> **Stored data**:
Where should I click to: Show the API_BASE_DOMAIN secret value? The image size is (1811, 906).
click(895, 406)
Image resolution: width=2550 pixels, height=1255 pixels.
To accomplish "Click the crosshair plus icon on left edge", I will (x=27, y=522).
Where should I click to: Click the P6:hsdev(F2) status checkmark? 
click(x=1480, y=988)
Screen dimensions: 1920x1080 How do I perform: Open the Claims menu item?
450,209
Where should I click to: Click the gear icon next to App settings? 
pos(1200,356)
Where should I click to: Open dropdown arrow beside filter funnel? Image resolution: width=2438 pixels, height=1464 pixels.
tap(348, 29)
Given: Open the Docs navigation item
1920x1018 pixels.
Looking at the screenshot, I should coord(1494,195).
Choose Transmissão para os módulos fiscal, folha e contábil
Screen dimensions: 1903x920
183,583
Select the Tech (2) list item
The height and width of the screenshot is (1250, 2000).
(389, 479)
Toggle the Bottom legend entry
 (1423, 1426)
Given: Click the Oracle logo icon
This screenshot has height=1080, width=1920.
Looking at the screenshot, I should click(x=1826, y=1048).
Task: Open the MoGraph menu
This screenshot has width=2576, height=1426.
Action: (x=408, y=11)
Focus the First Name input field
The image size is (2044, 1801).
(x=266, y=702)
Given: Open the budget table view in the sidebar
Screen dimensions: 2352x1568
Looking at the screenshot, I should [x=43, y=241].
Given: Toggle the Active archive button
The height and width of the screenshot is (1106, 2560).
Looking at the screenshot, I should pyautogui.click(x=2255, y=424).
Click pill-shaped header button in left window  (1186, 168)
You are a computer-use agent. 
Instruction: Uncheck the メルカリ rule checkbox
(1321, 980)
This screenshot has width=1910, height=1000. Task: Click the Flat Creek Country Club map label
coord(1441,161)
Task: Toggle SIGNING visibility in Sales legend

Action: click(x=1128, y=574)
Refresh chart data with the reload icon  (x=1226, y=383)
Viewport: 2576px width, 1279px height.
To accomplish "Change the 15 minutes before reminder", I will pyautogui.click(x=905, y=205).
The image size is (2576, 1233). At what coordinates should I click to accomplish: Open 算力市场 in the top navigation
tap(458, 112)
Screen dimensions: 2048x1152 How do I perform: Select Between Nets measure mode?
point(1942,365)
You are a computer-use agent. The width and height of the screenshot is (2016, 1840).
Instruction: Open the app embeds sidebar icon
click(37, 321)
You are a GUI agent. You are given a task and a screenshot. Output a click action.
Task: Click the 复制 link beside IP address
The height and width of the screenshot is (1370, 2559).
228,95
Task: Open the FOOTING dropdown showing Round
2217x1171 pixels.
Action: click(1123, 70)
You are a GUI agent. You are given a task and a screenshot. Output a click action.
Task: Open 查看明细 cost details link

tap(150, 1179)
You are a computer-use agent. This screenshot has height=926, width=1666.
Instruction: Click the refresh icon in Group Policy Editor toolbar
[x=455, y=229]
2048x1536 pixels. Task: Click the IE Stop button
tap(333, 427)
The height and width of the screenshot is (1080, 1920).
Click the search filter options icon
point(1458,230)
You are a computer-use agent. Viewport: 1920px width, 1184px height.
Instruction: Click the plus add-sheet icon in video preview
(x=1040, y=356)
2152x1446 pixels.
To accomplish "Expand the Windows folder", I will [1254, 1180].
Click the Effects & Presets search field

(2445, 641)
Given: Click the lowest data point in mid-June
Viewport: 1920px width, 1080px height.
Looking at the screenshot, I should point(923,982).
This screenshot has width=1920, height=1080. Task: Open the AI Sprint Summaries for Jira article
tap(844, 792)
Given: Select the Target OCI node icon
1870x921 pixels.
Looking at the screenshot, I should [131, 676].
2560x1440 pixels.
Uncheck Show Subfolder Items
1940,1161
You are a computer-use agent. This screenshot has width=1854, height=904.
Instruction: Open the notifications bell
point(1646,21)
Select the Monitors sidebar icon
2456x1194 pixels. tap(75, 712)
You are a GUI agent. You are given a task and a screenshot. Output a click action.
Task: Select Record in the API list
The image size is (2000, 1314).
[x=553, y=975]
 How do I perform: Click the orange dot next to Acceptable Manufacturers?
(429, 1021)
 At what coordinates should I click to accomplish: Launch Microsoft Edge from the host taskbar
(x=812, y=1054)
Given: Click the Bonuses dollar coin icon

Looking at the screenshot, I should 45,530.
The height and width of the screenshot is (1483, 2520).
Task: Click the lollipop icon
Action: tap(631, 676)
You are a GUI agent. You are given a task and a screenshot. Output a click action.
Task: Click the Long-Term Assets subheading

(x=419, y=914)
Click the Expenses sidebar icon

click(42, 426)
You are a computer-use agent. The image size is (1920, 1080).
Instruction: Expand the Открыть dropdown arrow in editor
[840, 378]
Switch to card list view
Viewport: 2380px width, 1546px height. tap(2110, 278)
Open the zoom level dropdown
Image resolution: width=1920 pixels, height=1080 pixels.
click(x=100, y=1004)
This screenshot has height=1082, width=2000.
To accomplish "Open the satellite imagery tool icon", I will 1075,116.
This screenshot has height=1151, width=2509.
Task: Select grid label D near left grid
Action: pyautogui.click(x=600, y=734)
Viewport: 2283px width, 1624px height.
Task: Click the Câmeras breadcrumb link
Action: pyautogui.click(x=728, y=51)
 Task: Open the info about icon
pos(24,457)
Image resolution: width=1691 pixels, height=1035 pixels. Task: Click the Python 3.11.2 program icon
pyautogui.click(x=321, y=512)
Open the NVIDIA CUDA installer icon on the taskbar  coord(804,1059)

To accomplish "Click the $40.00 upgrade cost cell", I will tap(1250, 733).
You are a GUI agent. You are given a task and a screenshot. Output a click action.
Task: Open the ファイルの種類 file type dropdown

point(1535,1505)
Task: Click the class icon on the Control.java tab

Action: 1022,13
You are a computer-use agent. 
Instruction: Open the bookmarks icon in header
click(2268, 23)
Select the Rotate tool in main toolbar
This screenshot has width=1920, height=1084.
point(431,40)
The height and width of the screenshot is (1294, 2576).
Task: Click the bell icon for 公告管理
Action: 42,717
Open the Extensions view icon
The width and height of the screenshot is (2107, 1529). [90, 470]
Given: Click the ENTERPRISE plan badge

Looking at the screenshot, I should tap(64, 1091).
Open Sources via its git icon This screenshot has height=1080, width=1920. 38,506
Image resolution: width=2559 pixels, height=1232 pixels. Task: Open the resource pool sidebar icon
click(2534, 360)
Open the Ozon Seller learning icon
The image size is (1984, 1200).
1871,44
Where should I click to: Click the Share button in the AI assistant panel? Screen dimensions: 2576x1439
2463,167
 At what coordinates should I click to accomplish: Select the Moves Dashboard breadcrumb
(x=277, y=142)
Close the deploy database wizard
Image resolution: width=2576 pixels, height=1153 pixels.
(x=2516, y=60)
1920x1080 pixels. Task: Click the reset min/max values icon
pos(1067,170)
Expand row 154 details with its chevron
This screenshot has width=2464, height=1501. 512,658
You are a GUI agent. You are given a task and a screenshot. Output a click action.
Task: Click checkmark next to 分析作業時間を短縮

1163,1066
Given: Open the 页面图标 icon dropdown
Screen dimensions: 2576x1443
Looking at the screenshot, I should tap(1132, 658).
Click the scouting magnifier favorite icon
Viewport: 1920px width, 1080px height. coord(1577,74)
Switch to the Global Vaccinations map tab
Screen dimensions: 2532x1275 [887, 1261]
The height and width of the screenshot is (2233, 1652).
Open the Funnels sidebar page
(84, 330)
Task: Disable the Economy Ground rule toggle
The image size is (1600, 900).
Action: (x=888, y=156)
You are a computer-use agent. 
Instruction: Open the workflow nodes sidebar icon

> **Work to be completed**:
The records above must be transcribed without a single omission.

> **Answer for the task**:
Where should I click to: Show the API_BASE_DOMAIN secret value? The image size is (1811, 906).
click(895, 406)
Image resolution: width=2550 pixels, height=1255 pixels.
To accomplish "Click the crosshair plus icon on left edge", I will (x=27, y=522).
Where should I click to: Click the P6:hsdev(F2) status checkmark? 
click(x=1480, y=988)
Screen dimensions: 1920x1080 How do I perform: Open the Claims menu item?
450,209
Where should I click to: Click the gear icon next to App settings? 
pos(1200,356)
Where should I click to: Open dropdown arrow beside filter funnel? Image resolution: width=2438 pixels, height=1464 pixels.
tap(348, 29)
Given: Open the Docs navigation item
1920x1018 pixels.
Looking at the screenshot, I should coord(1494,195).
Choose Transmissão para os módulos fiscal, folha e contábil
Screen dimensions: 1903x920
183,583
Select the Tech (2) list item
The height and width of the screenshot is (1250, 2000).
(389, 479)
Toggle the Bottom legend entry
 (1423, 1426)
Given: Click the Oracle logo icon
This screenshot has height=1080, width=1920.
Looking at the screenshot, I should click(x=1826, y=1048).
Task: Open the MoGraph menu
This screenshot has width=2576, height=1426.
Action: (x=408, y=11)
Focus the First Name input field
The image size is (2044, 1801).
(x=266, y=702)
Given: Open the budget table view in the sidebar
Screen dimensions: 2352x1568
Looking at the screenshot, I should [x=43, y=241].
Given: Toggle the Active archive button
The height and width of the screenshot is (1106, 2560).
Looking at the screenshot, I should pyautogui.click(x=2255, y=424).
Click pill-shaped header button in left window  (1186, 168)
You are a computer-use agent. 
Instruction: Uncheck the メルカリ rule checkbox
(1321, 980)
This screenshot has width=1910, height=1000. Task: Click the Flat Creek Country Club map label
coord(1441,161)
Task: Toggle SIGNING visibility in Sales legend

Action: click(x=1128, y=574)
Refresh chart data with the reload icon  (x=1226, y=383)
Viewport: 2576px width, 1279px height.
To accomplish "Change the 15 minutes before reminder", I will pyautogui.click(x=905, y=205).
The image size is (2576, 1233). At what coordinates should I click to accomplish: Open 算力市场 in the top navigation
tap(458, 112)
Screen dimensions: 2048x1152 How do I perform: Select Between Nets measure mode?
point(1942,365)
You are a computer-use agent. The width and height of the screenshot is (2016, 1840).
Instruction: Open the app embeds sidebar icon
click(37, 321)
You are a GUI agent. You are given a task and a screenshot. Output a click action.
Task: Click the 复制 link beside IP address
The height and width of the screenshot is (1370, 2559).
228,95
Task: Open the FOOTING dropdown showing Round
2217x1171 pixels.
Action: click(1123, 70)
You are a GUI agent. You are given a task and a screenshot. Output a click action.
Task: Open 查看明细 cost details link

tap(150, 1179)
You are a computer-use agent. This screenshot has height=926, width=1666.
Instruction: Click the refresh icon in Group Policy Editor toolbar
[x=455, y=229]
2048x1536 pixels. Task: Click the IE Stop button
tap(333, 427)
The height and width of the screenshot is (1080, 1920).
Click the search filter options icon
point(1458,230)
You are a computer-use agent. Viewport: 1920px width, 1184px height.
Instruction: Click the plus add-sheet icon in video preview
(x=1040, y=356)
2152x1446 pixels.
To accomplish "Expand the Windows folder", I will [1254, 1180].
Click the Effects & Presets search field

(2445, 641)
Given: Click the lowest data point in mid-June
Viewport: 1920px width, 1080px height.
Looking at the screenshot, I should point(923,982).
This screenshot has width=1920, height=1080. Task: Open the AI Sprint Summaries for Jira article
tap(844, 792)
Given: Select the Target OCI node icon
1870x921 pixels.
Looking at the screenshot, I should [131, 676].
2560x1440 pixels.
Uncheck Show Subfolder Items
1940,1161
You are a computer-use agent. This screenshot has width=1854, height=904.
Instruction: Open the notifications bell
point(1646,21)
Select the Monitors sidebar icon
2456x1194 pixels. tap(75, 712)
You are a GUI agent. You are given a task and a screenshot. Output a click action.
Task: Select Record in the API list
The image size is (2000, 1314).
[x=553, y=975]
 How do I perform: Click the orange dot next to Acceptable Manufacturers?
(429, 1021)
 At what coordinates should I click to accomplish: Launch Microsoft Edge from the host taskbar
(x=812, y=1054)
Given: Click the Bonuses dollar coin icon

Looking at the screenshot, I should 45,530.
The height and width of the screenshot is (1483, 2520).
Task: Click the lollipop icon
Action: tap(631, 676)
You are a GUI agent. You are given a task and a screenshot. Output a click action.
Task: Click the Long-Term Assets subheading

(x=419, y=914)
Click the Expenses sidebar icon

click(42, 426)
You are a computer-use agent. The image size is (1920, 1080).
Instruction: Expand the Открыть dropdown arrow in editor
[840, 378]
Switch to card list view
Viewport: 2380px width, 1546px height. tap(2110, 278)
Open the zoom level dropdown
Image resolution: width=1920 pixels, height=1080 pixels.
click(x=100, y=1004)
This screenshot has height=1082, width=2000.
To accomplish "Open the satellite imagery tool icon", I will 1075,116.
This screenshot has height=1151, width=2509.
Task: Select grid label D near left grid
Action: pyautogui.click(x=600, y=734)
Viewport: 2283px width, 1624px height.
Task: Click the Câmeras breadcrumb link
Action: pyautogui.click(x=728, y=51)
 Task: Open the info about icon
pos(24,457)
Image resolution: width=1691 pixels, height=1035 pixels. Task: Click the Python 3.11.2 program icon
pyautogui.click(x=321, y=512)
Open the NVIDIA CUDA installer icon on the taskbar  coord(804,1059)

To accomplish "Click the $40.00 upgrade cost cell", I will tap(1250, 733).
You are a GUI agent. You are given a task and a screenshot. Output a click action.
Task: Open the ファイルの種類 file type dropdown

point(1535,1505)
Task: Click the class icon on the Control.java tab

Action: 1022,13
You are a computer-use agent. 
Instruction: Open the bookmarks icon in header
click(2268, 23)
Select the Rotate tool in main toolbar
This screenshot has width=1920, height=1084.
point(431,40)
The height and width of the screenshot is (1294, 2576).
Task: Click the bell icon for 公告管理
Action: 42,717
Open the Extensions view icon
The width and height of the screenshot is (2107, 1529). [90, 470]
Given: Click the ENTERPRISE plan badge

Looking at the screenshot, I should tap(64, 1091).
Open Sources via its git icon This screenshot has height=1080, width=1920. 38,506
Image resolution: width=2559 pixels, height=1232 pixels. Task: Open the resource pool sidebar icon
click(2534, 360)
Open the Ozon Seller learning icon
The image size is (1984, 1200).
1871,44
Where should I click to: Click the Share button in the AI assistant panel? Screen dimensions: 2576x1439
2463,167
 At what coordinates should I click to accomplish: Select the Moves Dashboard breadcrumb
(x=277, y=142)
Close the deploy database wizard
Image resolution: width=2576 pixels, height=1153 pixels.
(x=2516, y=60)
1920x1080 pixels. Task: Click the reset min/max values icon
pos(1067,170)
Expand row 154 details with its chevron
This screenshot has width=2464, height=1501. 512,658
You are a GUI agent. You are given a task and a screenshot. Output a click action.
Task: Click checkmark next to 分析作業時間を短縮

1163,1066
Given: Open the 页面图标 icon dropdown
Screen dimensions: 2576x1443
Looking at the screenshot, I should tap(1132, 658).
Click the scouting magnifier favorite icon
Viewport: 1920px width, 1080px height. coord(1577,74)
Switch to the Global Vaccinations map tab
Screen dimensions: 2532x1275 [887, 1261]
The height and width of the screenshot is (2233, 1652).
Open the Funnels sidebar page
(84, 330)
Task: Disable the Economy Ground rule toggle
The image size is (1600, 900).
Action: (x=888, y=156)
You are a computer-use agent. 
Instruction: Open the workflow nodes sidebar icon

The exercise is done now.